Monday is AUM-day; in search of meditation.
Are you sitting comfortably? Are you breathing freely? These are the two points of focus of the previous two AUM-day's and also for your daily saadhana. These should become so much a habit, just as the loose sitting and shallow breathing had before them, that you will automatically correct yourself throughout the day. Over time you will find that there is a trigger formed in the background which then sends out the signal "sit up!...breathe!...loosen those shoulders…!" and so on.
So important are these two factors to healthy life, some companies are now ensuring their employees get up and stretch at intervals, that they have proper ergonomic work spaces and will even put on company-sponsored stress-management classes. Of course, many don't! It is therefore up to you to ensure you get the proper R&R.
Please continue the SAADHANA as set last week. It must become a natural and easy process.

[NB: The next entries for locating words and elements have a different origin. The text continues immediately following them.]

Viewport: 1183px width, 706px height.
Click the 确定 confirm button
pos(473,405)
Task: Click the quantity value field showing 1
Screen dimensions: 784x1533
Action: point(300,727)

To further understanding of praana, a brief exploration of the five aspects will now be undertaken. It should be understood that there is a lot more to cover in this regard, and it will be as we progress through later teachings here and on other pages. However, it is useful, as has been said before, to peek ahead at times. As we drive on the road, if we all the time looked only at the five yards immediately before us, we are at risk of missing an important turn, or worse, meeting with an accident. We must know what is up ahead in order to steer more correctly and take appropriate action. As praana is such an important function and aids our clarity of purpose in meditational practice, we take an introductory 'glimpse'.
पञ्च प्राणाः/PANCHA PRAANA-S
प्राण /praana - perception
आपान/aapaana - excretion
व्यान /vyaana - digestion
समान /samaanaa - circulation
उदान /udaana - thinking of thoughts
Straight away you will have noticed the lack of something. Breath! Breathing is actually a purely physical response to stimulus. What stimulates, is the life force within us. The five aspects are the philosophical classifications applied to that force. The English names immediately cause us to think again in the physical and at this stage that is fine. The Sanskrit terms, though, refer to the non-physical behind the physical, the causative factors if you will.
Pancha praana then, is that part of our makeup which interfaces the physical (gross) with the inner (subtle) body. Our sense organs (sight, hearing etc.) must be in contact with the 'inner equipment', that subtle control centre in our brains. Due to this clear experience of connection to response, many consider it to belong to the gross body alone; modern medical science for the most part is derisive of the possibility of anything beyond the physical expression of the force which allows us to interact with the external world. There can be no denying the physical expression, that is for sure, however, to eliminate any subtle contribution is to halve the whole.
Where does breath come into this then? Well, as each of the main five take up their actions, there are ten उपप्राणाः/upapraanaH, subsidiary functions. Among these are found inhalation, exhalation and things such as yawning and sneezing.
As stated, this is a mere teaser. What has it to do with meditation? As we are attempting here to embrace the possibility of transcendentalism, we must first have a clear and positive perception of what it is we are seeking to transcend. The gross, physical existence is currently all that we know as a certainty. By researching it fully, in conjunction with learning of the things beyond the physical, we give ourselves the best hope of attaining the ultimate goal. There are a few rare individuals who may have attained this state without traversing the path of knowledge; equally there are countless seekers who have fallen into the trap of 'dry intellectualism', forgetting to put into practice the very thing which will prove (or disprove) their arguments! Balancing the practice of meditation with the pursuit of knowledge is the most likely to produce an equanimity in the transactional life. In this regard, let us finish today with a quote from Gurudev on exactly this point;
"Meditation kindles life. It fills the personality with new vitality, strength and dash to achieve and to rebuild. Meditation rehabilitates man's broken, tired, weary inner personality and makes him a master of his destiny; an authority who commands the world of happenings around him."